This is a quick article to speculate a little bit about AMD’s new challenger to the Celeron, the Duron.
We are starting to get details about this chip.
What Does It Cost?
Initial tentative pricing from Lynn Computers:
- 600Mhz: $89
- 650Mhz: $115
- 700Mhz: $159
Can It Overclock?
Don’t know yet, but potentially, it’s pretty interesting.
For starters, the initial speeds indicate that it is a 100Mhz bus chip. There will be a new kind of motherboard for it, the KZ133. For our purposes, what’s important is that it will support
bus speeds of 133Mhz or more. I know, the first Athlon boards had problems going much over 100Mhz, but the KX133 and KZ133 are based
on the Via chips going into those PIII boards, so the motherboard should theoretically be OK.
What About The Chip Itself?
It’s going to have on-die cache like the Celerons and Coppermines, so unless this cache is barely capable of running at its rated speed, we
have a good chance at a good-sized overclock without having to face cache divisors and Golden Fingers for this chip. If it can do it (and we’ll just have to wait for testing), this chip should be as easy to overclock as an Intel chip.
How Will It Perform?
This is a very interesting question, because the Duron has a cache structure unlike any other.
The Celeron has a 32K L1 and a 128Kb L2 cache. The Duron, on the other hand, almost reverses the proportions; it has a 128Kb L1 and only a 64Kb L2 cache.
The only item I could find benchmarking a Duron came from AMD Zone, which referred to a Taiwanese benchmark site that ran tests like CPUMark, FPUMark and 3DMark 2000. Not exactly what you’re looking for, but the Duron’s numbers looked pretty good compared to the Celeron’s. If it can overclock roughly as well, it probably will score somewhat better than an O/Cd Celeron.
In a word, motherboards. The Duron requires a KZ133 motherboard. Although it’s going to debut next month, most mobo manufacturers probably won’t have their initial offerings out until July or August.
The KZ133 is an adaptation of the KX133, so hopefully there won’t be too many of the initial quirks shown by this class of Via board.
That’s not the real problem for upgrading overclockers, though.
Durons and Thunderbirds will both apparently run on the same socket A mobo. That is very good news; you could buy a cheap Duron, use it for a few months, then buy a Thunderbird when it becomes affordable.
The real problem is if you want to do something like that, the ideal Thunderbird system is a DDR motherboard with DDR memory, and neither will be available at the time of product release.

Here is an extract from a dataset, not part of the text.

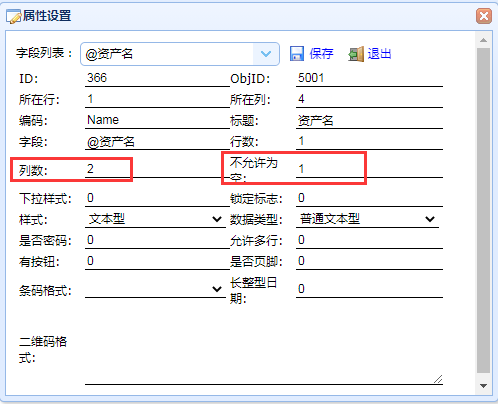This screenshot has height=404, width=498.
Task: Click the 标题 input field
Action: pyautogui.click(x=369, y=120)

If all you want is a fairly cheap, good computer system that you’ll use for a couple years, this is not a big deal at all; you’d be in the same boat with any Intel system. But if you buy a Duron (or Thunderbird) now; when DDR comes out in a few months, you’ll have to toss both motherboard and RAM.
For some reason, people get attached to motherboards. People are upset that their new KX133 motherboards won’t run with Thunderbirds. For those people who’ll get upset their not-even-bought-yet KZ133 motherboards won’t run DDR in a few months, this was for you. 🙂
- If you plan to eventually upgrade your BX board with an overclocked Celeron; this is probably not for you. You’d have to buy a new mobo, and buy PC133 RAM to get the most benefit out of this.
- If you are planning a new cheap, core system, especially if this is a back-to-school special, the Duron may be just what you’re looking for. There’s a pretty good chance it will be better than an equivalent Celeron system, and we’ll certainly know for sure by the time you have to get one.
- If you need a computer soon, and want a Thunderbird eventually, it might not be a bad idea (outside of the DDR problem) to start off with a Duron system, then buy a Thunderbird later on. Even a few months from now, once DDR systems are available, that may be a really good move.